New government-led panel will raise breast cancer awareness among young women.  The Department of Health and Human Services celebrated National Mammography Day by establishing an advisory committee under the auspices of the Affordable Care Act at the Centers for Disease Control and Prevention (CDC). The 15-member panel will develop initiatives to increase awareness of breast cancer among women under the age of 40.  “From prevention research, to education for health professionals, to designing and promoting awareness activities for the public, we look forward to working with the committee to educate providers, patients and young women about breast cancer prevention and treatments,” said Thomas Frieden, CDC director.

HHS Secretary Kathleen Sebelius announced the panel in a conference call with Jill Biden, who in 1993 established the Biden Breast Health Initiative, a non-profit organization that provides educational breast awareness programs in Delaware.  In 17 years, approximately 10,000 high school girls have learned about breast cancer awareness through the program.  Biden established her program in a year when four of her friends were diagnosed with breast cancer.
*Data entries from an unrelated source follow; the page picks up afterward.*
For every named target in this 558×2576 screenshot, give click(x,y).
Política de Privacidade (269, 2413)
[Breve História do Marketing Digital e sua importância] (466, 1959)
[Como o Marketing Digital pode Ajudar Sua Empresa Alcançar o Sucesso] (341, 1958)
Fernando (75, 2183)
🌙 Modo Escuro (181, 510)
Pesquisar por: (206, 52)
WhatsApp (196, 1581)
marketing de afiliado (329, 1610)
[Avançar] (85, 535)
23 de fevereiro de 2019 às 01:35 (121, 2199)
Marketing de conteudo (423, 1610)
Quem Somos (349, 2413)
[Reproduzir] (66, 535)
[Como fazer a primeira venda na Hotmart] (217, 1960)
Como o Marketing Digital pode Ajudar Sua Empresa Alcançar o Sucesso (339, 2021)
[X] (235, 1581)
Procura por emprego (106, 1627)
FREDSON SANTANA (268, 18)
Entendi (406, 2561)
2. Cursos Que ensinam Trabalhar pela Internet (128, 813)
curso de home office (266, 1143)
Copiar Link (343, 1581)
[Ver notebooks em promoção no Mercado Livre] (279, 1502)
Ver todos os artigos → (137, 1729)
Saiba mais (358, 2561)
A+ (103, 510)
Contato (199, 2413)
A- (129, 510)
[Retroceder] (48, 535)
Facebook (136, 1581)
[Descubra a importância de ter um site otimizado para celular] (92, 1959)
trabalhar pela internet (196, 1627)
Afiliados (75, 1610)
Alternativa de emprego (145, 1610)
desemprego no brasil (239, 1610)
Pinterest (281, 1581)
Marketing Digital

The Affordable Care Act includes a provision that if a woman or her family is enrolled in a health plan on or after September 23, 2010, mammograms will be required coverage for women aged 40 and above.  Additionally, the act bans insurers from imposing lifetime dollar limits on essential benefits for women.  Beginning January 1, 2011, Medicare patients will be able to have mammograms with no co-payment.  Sebelius noted that 100 American women die each day from breast cancer, though survival rates run as high as 98 percent after five years if the disease is detected early.